GStreamer’s open-source framework provides vendors a common approach to offering commercial solutions as plugins that developers can bring into their service pipelines with a few mouse clicks. Plugin elements relating to operating systems, codecs, streaming modes, editors, filters, feature functionalities, descriptive metadata, and much else can be mixed and matched to support just about any multimedia application at any point in the distribution chain, from video capture to device playout.
But there’s a serious challenge when it comes to live-streamed content. The elements guiding encoding, packaging, categorization, rendering, and other aspects of content operations on a per-stream basis must perform their tasks in precise frame-by-frame synchronization with the primary payload no matter how many users are involved.
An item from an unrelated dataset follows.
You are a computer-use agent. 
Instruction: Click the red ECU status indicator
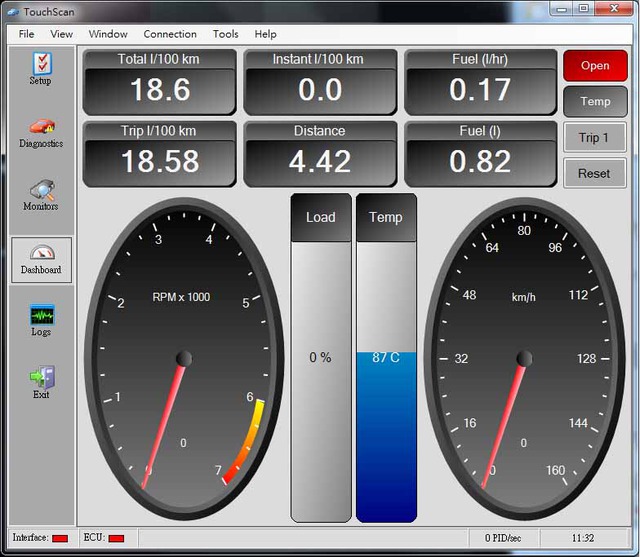(116, 539)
Efforts over the years that resulted in tight synchronization of elements used with payloads live-streamed over HTTP-based content delivery networks (CDNs) have been instrumental to expanding GStreamer adoption rates. The question now is whether the same will be true with real-time streaming platforms, which don’t rely on HTTP and where there’s no room for adding latency on streams traversing the GStreamer pipelines.
The XDN Path to Using GStreamer for Live Streaming in Real Time
There’s no doubt this can be done when it comes to activating GStreamer plugins with real-time streaming over Red5 Pro’s Experience Delivery Network (XDN) platform. Red5 Pro has taken multiple steps to ensure GStreamer pipelines designed for real-time use cases can operate on XDN infrastructure at any scale with tight synchronization across all elements.
This is vital not only to content flows targeted to end users. It’s also crucial to enabling plugin and applications developers to collaborate among themselves and with suppliers of core processors in order to fashion rapid responses to soaring demand for real-time solutions.
In all cases, GStreamer plugin operations benefit from the same mechanisms that ensure real-time synchronization of everything else that’s delivered on the XDN platform. Any number of users from a handful to millions can be simultaneously engaged with complex component-synchronized streams registering end-to-end latencies no greater than 200ms-400ms over any distance in any direction.
In some situations, latencies are reduced even farther, as when XDN infrastructure is instantiated in conjunction with AWS Wavelength facilities positioned with mobile carriers’ 5G onramps. See this blog for a description of the unique use of real-time streaming facilities with AWS Wavelength resulting from a new partnership between AWS and Red5 Pro.
Beyond these baseline contributions to effective use of GStreamer in live-streaming scenarios, Red5 Pro is working with others in the GStreamer space to perform integrations and customize XDN processes for specific types of collaborative development projects. Presently, for example, there’s a spate of activity in the accelerated hardware domain where CPU/GPU suppliers are working with developers to formulate the best approaches to utilizing hardware acceleration, often in conjunction with hardware prototypes that are still undergoing refinements based on market needs.
Remote collaboration in GStreamer development is also driven by the same requirements impacting all industries in the wake of the Covid 19 outbreak. Developers who were accustomed to working together in the same locations need to be able to work at the same level of productivity from afar.
Whatever type of collaboration might be in play, XDN connectivity ensures everyone is participating in real time. We’ll take a deeper look at how the XDN platform facilitates the use of GStreamer in real-time streaming scenarios farther down. But, first, it might be useful to consider what the use of GStreamer in the real-time streaming environment means to the development community.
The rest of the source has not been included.